Раскорячившись на полусогнутых нижних конечностях, я выставил перед собою вытянутые треморные длани — пошарил, помял ладонями вазелиновую черноту пространства, затем развел их в стороны, надеясь уткнуться в какую-нибудь ютящуюся закланную жертву, — вокруг меня, если доверять моим плавающим слегка озябшим и взмокшим перстам, существовала порядочная пустота…


И раздражающая непереносимая неблагодатная тишина, бьющая по нервам похлеще благозвучно гавкнувшего гонга…


Ощущение заживо погребенного — совершенно до этих черных минут мне неведомое — все более и более усугублялось…


Оставалось одно: выдать свое месторасположение, выбросив через горло ненадуманные матерные приветствия-проклятия этому забавному предмогильному траурному полигону…


Впрочем, очень хотелось завалиться в какой-нибудь спасительно чудодейственный старорежимный дамский… faint. Так сказать, сделать финт-фейнт…


Но такие идиотические мечтания не сбываются по собственному желанию; они, подлые, случаются сами, без предуведомления, почти исподтишка, блюдя воровскую, так сказать, традицию…


— Ну, господа убивцы! Я жду вас! Вот он я, ваша трепетная жертва! Втыкайте что нужно и куда нужно… Пилите, в конце концов! Я ваш!


В ответ на мою дамскую мольбу…


Вместо порядочного молниеносного удара судьбы — профессионального тычка шилом — мои уши еще более заложило от непорочно обморочной дешевой тиши…


Я обнаружил, что мои ноги-невидимки уже выбрали какой-то шустрый маршрут, — меня вольно несло на неведомые, невидимые и, вероятно, жуткие преграды…


Я полагал, что вот-вот упрусь лбом или костяшками ног въеду в какую-нибудь капитальную кирпичную перемычку-переборку…


Я изо всех своих поношенных психических сил надеялся на…


Разумеется, на самый благоприятный для моего бренного тела исход. Мое тело блефовало самым простодушным образом.
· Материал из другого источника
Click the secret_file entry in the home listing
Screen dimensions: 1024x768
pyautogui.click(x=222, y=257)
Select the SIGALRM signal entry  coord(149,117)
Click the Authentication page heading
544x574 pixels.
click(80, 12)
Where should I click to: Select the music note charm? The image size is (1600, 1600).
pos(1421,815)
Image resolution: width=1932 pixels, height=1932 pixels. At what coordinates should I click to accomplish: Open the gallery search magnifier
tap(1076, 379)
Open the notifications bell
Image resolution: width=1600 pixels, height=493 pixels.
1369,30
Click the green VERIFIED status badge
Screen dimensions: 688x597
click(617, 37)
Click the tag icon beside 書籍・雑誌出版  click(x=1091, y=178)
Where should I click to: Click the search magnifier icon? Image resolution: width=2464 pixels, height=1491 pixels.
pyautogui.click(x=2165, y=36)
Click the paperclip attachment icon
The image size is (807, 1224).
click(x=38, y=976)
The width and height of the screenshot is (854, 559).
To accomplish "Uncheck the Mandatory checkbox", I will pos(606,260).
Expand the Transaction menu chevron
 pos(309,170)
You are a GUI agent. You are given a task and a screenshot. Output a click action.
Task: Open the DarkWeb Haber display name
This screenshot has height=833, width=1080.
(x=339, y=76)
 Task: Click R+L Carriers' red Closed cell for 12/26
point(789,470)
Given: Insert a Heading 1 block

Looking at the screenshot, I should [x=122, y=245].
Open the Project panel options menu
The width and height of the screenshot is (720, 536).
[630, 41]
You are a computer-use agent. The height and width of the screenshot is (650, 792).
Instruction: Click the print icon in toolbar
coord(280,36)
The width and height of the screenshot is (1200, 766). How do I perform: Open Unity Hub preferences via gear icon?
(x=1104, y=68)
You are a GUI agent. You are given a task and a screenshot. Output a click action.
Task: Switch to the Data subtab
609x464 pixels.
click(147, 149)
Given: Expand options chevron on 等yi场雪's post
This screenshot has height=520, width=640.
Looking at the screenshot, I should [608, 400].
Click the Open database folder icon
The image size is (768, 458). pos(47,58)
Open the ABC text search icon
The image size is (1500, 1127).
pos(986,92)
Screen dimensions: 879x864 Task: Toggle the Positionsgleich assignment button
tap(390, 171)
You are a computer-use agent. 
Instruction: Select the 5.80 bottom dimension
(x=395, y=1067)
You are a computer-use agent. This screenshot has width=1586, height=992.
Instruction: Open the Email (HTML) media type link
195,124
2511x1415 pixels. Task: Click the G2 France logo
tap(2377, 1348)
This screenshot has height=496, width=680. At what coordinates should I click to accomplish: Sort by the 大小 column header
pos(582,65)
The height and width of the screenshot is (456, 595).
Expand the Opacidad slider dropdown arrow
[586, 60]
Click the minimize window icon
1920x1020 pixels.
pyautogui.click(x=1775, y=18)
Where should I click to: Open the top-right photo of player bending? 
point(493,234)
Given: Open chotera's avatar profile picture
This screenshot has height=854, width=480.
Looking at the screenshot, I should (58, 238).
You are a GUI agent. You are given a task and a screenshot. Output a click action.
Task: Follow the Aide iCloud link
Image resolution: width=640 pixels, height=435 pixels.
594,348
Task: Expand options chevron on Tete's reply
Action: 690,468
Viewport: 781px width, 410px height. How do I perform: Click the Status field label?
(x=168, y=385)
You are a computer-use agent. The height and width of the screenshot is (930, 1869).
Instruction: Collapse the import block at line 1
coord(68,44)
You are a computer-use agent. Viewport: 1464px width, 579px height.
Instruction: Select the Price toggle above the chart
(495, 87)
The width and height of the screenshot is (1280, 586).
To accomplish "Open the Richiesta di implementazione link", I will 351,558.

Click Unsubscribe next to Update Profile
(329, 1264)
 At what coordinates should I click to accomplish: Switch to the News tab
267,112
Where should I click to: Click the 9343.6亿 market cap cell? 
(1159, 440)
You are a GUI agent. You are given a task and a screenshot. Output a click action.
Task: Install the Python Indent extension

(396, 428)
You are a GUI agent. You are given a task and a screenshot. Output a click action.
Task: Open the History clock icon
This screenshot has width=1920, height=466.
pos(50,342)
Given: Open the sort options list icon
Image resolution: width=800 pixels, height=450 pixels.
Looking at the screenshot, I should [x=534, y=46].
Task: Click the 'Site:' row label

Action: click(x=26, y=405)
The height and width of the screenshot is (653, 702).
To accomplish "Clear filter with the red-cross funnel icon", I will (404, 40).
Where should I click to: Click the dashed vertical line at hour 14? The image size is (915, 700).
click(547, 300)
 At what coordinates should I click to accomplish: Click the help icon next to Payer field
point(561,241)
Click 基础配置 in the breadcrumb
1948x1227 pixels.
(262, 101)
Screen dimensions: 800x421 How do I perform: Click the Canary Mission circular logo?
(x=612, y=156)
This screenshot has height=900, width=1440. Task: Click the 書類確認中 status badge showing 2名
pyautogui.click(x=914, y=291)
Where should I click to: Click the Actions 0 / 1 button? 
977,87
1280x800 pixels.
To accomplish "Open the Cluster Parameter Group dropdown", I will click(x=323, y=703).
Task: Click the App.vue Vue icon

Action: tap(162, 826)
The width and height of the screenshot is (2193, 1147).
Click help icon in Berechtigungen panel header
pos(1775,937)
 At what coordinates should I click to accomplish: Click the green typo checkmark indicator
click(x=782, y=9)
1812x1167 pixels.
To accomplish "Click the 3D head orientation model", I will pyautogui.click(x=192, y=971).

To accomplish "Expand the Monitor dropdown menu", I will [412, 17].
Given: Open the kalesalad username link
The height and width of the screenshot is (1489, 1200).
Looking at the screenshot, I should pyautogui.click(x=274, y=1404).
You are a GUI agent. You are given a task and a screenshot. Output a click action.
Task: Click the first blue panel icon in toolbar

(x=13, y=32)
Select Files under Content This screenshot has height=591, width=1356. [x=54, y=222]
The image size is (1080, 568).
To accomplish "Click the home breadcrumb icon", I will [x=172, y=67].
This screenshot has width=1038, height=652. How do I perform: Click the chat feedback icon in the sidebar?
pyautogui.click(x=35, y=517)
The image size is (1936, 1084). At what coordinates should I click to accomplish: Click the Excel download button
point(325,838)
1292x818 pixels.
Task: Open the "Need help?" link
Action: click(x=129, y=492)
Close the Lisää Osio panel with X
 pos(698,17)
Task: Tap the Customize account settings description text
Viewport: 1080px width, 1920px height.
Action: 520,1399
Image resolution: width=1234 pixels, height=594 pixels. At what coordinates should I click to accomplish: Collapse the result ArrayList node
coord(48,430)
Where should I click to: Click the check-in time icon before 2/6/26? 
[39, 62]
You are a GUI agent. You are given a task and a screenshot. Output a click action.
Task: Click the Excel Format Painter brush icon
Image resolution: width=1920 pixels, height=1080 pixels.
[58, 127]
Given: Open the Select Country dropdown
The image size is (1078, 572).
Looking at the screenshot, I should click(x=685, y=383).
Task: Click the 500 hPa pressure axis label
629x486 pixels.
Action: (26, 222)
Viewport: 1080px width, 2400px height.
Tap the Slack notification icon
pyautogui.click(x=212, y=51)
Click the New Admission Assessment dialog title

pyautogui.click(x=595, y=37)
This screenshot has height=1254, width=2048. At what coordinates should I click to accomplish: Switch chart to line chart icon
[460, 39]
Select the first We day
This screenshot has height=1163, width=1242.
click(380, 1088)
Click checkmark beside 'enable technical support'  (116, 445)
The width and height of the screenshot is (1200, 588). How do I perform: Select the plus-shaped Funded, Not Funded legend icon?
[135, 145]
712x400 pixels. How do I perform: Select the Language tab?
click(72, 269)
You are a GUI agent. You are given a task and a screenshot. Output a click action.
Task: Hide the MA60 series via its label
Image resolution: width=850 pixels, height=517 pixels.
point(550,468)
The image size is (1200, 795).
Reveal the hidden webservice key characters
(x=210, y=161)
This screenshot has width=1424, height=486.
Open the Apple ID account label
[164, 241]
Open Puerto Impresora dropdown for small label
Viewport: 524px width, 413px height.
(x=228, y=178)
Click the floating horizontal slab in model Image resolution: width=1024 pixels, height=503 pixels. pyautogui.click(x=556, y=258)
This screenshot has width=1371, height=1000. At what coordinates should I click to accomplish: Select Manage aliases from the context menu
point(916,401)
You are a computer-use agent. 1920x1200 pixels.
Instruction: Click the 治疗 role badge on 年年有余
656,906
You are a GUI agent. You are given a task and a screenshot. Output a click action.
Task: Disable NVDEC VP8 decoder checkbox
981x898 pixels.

Мое тело желало жить и поэтому жаждало порядочного справедливого великодушного исхода Распри — Согласия…


И я дождался социалистической справедливости в отношении своей фаталистически (мисопонически) прикорнувшей натуры.


Я не почувствовал никакого изменения в своем паникующем, обильно спрыснутом мертвящими духами организме…


Спустя пару мгновений, после неуловимого, почти безболезненного кольчатого ощущения в районе пупочной брюшины, я вдруг сообразил, что меня наконец-то продырявили нежным сапожным инструментарием — шилом, прошедшим, по всей невидимости, лазерную заточку…


Вернее, меня не проткнули, меня на какие-то доли секунды нанизали на некую неощутимую струну-спицу… И почти тотчас же сбросили, смахнули с ее тончайше стильного жала-тела.


Причем продырявили (или продырявила все-таки) до такой степени шустро, что мое обоняние не успело среагировать подобающим образом и не перебросило моим самооборонительным силам оперативную информацию, дабы те привели бы себя в готовность, какую-никакую…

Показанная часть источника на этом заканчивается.